▶ [TEXTE DU DOCUMENT]
+--

B. De la nécessité de
légiférer sur la forme authentique et la possibilité de
faire la preuve du cautionnement par acte électronique
? Le législateur communautaire doit imposer la
forme authentique
Imposer la forme authentique pour la conclusion d'un contrat
ne serait pas une innovation en droit ivoirien.
Contrairement à l'acte sous-seing privé, l'acte
authentique n'est pas établi par l'une des parties (la caution ici) mais
par un officier public.
Ce qui est déjà un gage de
sécurité pour le créancier. Et l'acte authentique
présente des avantages que n'offrent pas forcement les actes sous-seing
privé pré-imprimés utilisés dans le cautionnement
bancaire. Avec un tel acte il serait difficile à la banque-caution
d'imposer sa volonté au créancier.

+--

▶ [DONNÉES ENREGISTRÉES]
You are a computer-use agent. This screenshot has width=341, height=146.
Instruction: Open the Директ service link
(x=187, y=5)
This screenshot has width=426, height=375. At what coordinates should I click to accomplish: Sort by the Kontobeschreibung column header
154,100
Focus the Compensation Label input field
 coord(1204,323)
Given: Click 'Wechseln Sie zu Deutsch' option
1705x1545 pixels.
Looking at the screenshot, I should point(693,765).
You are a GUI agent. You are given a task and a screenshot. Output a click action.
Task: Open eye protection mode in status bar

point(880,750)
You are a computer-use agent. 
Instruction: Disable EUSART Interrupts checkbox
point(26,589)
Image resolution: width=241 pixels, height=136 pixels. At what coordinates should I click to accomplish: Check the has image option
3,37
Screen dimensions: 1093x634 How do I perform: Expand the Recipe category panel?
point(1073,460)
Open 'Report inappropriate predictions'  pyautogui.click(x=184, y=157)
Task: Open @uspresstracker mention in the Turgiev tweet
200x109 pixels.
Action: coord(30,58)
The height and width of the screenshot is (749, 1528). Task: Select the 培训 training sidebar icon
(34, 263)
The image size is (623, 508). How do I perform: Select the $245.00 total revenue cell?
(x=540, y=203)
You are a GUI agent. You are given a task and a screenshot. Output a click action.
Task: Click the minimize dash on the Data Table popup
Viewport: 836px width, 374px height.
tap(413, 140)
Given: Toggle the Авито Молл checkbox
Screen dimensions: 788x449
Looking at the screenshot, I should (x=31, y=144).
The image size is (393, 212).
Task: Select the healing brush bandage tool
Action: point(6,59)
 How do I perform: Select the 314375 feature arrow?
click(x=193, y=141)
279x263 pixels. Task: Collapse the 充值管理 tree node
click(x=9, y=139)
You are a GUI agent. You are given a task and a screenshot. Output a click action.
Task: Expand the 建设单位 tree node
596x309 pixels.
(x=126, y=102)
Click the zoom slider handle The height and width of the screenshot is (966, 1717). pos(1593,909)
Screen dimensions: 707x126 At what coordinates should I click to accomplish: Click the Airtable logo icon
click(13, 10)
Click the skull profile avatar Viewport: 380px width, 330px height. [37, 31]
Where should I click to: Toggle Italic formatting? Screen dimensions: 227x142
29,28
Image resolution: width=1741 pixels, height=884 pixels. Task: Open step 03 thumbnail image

+--

▶ [CONSIGNE ÉCRITE A] D'après le texte sur le cautionnement, par qui l'acte authentique est-il établi ?
▶ [CONSIGNE ÉCRITE B] Extrayez du texte sur le cautionnement le passage allant de « B. De la nécessité » à « un officier public. ».

▶ [RÉPONSE COMPLÈTE A] Par un officier public.

▶ [RÉPONSE COMPLÈTE B]
B. De la nécessité de
légiférer sur la forme authentique et la possibilité de
faire la preuve du cautionnement par acte électronique
? Le législateur communautaire doit imposer la
forme authentique
Imposer la forme authentique pour la conclusion d'un contrat
ne serait pas une innovation en droit ivoirien.
Contrairement à l'acte sous-seing privé, l'acte
authentique n'est pas établi par l'une des parties (la caution ici) mais
par un officier public.